The website is a news portal from CNN, providing up-to-date information on various topics such as:

* **News**: Breaking news headlines, including stories on Ukraine-Russia War, Israel-Hamas War, and more.
* **Politics**: Analysis and updates on US Politics, European politics, and international relations.
* **Business**: News and insights on markets, economy, and business trends.
* **Health**: Updates on various health topics, including wellness, fitness, and disease prevention.
* **Science**: Breaking news on scientific discoveries, breakthroughs, and space exploration.
* **Entertainment**: Latest news on movies, television shows, music, and celebrity gossip.

**Featured Stories**
-------------------

* Ukraine-Russia War: Reports of renewed air attacks in Kyiv, with at least 13 people killed in drone and ballistic missile strikes.
* US Politics: Trump announces 'partnership' between US Steel and Nippon Steel, amid controversy over his presidency.
* Climate Change: A fungi that can 'eat you from the inside out' could spread as the world heats up, according to a recent study.

**Other Notable Stories**
-------------------------

* SpaceX cleared to launch Starship test flight after two explosive failures.
* US Supreme Court pauses attempt by lower court to force DOGE to provide records.
* Flat shoes allowed at Cannes Film Festival for the first time.

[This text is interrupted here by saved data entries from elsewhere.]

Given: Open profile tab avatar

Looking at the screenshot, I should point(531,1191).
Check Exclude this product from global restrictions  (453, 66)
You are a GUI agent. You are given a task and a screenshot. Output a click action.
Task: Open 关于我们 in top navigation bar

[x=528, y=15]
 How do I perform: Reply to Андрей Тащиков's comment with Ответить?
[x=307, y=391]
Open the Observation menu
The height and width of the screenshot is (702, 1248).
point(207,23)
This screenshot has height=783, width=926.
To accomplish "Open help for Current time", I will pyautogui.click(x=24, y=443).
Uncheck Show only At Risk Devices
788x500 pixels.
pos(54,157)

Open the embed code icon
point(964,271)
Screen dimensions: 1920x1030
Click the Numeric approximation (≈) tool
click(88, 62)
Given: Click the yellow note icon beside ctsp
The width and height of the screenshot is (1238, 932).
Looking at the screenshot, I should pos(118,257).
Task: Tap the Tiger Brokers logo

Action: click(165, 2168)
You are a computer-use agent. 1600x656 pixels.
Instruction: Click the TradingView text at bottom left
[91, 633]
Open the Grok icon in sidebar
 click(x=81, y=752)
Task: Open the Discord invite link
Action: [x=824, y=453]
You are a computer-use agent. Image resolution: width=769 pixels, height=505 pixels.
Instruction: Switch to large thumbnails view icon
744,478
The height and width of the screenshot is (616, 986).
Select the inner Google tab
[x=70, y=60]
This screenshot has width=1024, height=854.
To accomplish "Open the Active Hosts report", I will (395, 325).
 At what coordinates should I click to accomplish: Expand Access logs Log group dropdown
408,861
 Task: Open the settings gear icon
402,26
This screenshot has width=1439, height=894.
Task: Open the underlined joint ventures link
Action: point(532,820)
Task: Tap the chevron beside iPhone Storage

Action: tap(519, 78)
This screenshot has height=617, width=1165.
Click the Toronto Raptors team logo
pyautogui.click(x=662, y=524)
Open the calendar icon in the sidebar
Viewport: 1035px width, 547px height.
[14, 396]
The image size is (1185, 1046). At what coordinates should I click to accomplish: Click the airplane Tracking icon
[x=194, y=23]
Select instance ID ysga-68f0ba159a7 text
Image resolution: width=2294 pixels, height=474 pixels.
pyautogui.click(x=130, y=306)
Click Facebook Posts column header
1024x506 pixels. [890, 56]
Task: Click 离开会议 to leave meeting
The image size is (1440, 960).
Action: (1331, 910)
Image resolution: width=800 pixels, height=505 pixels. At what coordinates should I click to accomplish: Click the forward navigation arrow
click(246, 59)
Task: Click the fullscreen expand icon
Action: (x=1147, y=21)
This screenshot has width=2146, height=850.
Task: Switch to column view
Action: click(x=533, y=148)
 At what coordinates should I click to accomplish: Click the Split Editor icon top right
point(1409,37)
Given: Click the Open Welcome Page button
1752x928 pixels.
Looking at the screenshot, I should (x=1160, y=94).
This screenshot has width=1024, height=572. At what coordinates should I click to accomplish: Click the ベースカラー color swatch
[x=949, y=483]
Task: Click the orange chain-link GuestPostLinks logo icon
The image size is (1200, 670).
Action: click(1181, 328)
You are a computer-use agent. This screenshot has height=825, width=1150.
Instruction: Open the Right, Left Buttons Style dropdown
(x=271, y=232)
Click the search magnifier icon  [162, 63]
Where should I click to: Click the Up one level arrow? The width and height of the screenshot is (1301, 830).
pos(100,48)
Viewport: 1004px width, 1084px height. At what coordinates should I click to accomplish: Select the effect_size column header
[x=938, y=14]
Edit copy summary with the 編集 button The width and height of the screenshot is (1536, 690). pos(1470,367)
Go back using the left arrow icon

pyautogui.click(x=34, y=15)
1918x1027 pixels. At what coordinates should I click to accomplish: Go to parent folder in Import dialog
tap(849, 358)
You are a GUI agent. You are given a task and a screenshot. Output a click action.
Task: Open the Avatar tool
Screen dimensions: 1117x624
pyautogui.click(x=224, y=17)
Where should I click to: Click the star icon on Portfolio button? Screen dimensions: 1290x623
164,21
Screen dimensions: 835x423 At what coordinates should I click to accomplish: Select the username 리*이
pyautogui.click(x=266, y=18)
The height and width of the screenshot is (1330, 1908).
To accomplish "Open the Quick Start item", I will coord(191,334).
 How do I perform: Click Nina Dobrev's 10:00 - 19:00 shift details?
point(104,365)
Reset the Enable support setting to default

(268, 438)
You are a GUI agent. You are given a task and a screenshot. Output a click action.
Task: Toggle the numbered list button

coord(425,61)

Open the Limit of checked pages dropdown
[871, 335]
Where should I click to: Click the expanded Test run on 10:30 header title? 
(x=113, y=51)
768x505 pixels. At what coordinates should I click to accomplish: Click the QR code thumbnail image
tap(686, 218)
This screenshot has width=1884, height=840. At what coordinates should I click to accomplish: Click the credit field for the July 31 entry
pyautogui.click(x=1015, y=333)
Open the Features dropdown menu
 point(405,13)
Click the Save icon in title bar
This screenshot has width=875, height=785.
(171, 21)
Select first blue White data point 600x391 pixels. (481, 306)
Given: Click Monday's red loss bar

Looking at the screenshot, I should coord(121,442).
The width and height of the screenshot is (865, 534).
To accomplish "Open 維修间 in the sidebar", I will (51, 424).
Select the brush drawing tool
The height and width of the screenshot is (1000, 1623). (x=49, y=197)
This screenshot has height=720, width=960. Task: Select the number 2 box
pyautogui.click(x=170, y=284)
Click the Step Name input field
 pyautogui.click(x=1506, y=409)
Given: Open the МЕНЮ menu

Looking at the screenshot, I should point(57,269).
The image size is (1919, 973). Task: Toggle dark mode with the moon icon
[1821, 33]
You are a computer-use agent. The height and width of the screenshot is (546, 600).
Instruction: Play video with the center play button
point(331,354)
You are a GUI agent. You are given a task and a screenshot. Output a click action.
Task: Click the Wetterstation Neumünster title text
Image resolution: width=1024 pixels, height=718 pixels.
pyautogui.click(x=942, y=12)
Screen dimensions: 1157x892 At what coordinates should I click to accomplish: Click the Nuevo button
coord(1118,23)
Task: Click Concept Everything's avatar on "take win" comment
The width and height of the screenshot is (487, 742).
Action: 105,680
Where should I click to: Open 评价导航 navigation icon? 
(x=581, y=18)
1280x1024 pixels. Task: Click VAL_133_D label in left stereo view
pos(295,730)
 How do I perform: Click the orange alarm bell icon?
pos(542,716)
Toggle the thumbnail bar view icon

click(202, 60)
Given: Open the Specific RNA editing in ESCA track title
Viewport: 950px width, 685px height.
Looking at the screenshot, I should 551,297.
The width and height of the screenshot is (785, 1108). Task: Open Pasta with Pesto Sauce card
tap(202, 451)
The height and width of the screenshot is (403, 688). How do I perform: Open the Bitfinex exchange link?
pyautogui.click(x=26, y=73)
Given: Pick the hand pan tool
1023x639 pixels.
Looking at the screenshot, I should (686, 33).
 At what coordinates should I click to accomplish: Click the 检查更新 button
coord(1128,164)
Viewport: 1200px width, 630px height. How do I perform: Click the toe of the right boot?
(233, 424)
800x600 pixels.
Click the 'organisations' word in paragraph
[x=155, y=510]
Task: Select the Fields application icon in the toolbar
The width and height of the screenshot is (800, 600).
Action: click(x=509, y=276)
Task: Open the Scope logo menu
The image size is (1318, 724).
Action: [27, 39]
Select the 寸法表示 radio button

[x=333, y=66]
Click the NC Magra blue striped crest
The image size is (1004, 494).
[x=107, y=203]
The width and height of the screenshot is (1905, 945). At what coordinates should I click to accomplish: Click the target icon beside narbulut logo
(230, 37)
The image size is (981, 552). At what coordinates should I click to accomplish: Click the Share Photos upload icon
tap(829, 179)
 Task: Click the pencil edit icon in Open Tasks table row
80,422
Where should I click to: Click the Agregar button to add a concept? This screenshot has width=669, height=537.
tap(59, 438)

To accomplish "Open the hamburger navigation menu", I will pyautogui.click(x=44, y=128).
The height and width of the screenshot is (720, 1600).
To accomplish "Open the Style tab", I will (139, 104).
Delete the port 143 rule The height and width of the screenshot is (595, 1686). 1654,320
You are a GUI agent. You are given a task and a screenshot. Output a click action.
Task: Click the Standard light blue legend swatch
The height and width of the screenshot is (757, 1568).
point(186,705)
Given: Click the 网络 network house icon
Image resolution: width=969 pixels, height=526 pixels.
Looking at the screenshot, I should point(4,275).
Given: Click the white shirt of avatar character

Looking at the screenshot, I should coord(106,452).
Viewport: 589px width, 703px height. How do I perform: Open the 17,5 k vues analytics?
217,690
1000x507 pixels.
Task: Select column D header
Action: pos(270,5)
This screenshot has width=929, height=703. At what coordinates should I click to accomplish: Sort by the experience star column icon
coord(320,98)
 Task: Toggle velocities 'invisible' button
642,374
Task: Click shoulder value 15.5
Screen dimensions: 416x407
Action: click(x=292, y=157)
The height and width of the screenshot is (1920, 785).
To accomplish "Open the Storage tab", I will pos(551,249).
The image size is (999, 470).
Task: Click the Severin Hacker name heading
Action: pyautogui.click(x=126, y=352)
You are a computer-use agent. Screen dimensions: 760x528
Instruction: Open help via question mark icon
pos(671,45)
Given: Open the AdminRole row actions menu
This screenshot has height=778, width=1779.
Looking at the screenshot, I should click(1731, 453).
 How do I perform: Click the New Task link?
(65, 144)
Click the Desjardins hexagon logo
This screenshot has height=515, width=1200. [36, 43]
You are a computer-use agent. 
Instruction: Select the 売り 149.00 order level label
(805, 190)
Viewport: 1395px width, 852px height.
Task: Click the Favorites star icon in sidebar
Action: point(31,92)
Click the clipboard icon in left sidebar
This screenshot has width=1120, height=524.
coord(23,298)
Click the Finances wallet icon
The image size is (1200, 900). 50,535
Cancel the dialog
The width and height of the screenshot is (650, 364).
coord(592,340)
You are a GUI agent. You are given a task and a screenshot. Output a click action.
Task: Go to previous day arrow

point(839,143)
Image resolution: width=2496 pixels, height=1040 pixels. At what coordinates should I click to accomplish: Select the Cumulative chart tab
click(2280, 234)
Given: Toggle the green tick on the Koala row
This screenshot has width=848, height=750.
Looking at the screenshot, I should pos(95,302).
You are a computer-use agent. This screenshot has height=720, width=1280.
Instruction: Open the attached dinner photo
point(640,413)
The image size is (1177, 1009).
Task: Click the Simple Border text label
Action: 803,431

We have successfully scrapped the website and displayed it properly using Markdown styles.

## Points to note

Note that this will only work on websites that can be scraped using this simplistic approach.

Websites that are rendered with Javascript, like React apps, won't show up. See the community-contributions folder for a Selenium implementation that gets around this. You'll need to read up on installing Selenium (ask ChatGPT!)

Also Websites protected with CloudFront (and similar) may give 403 errors!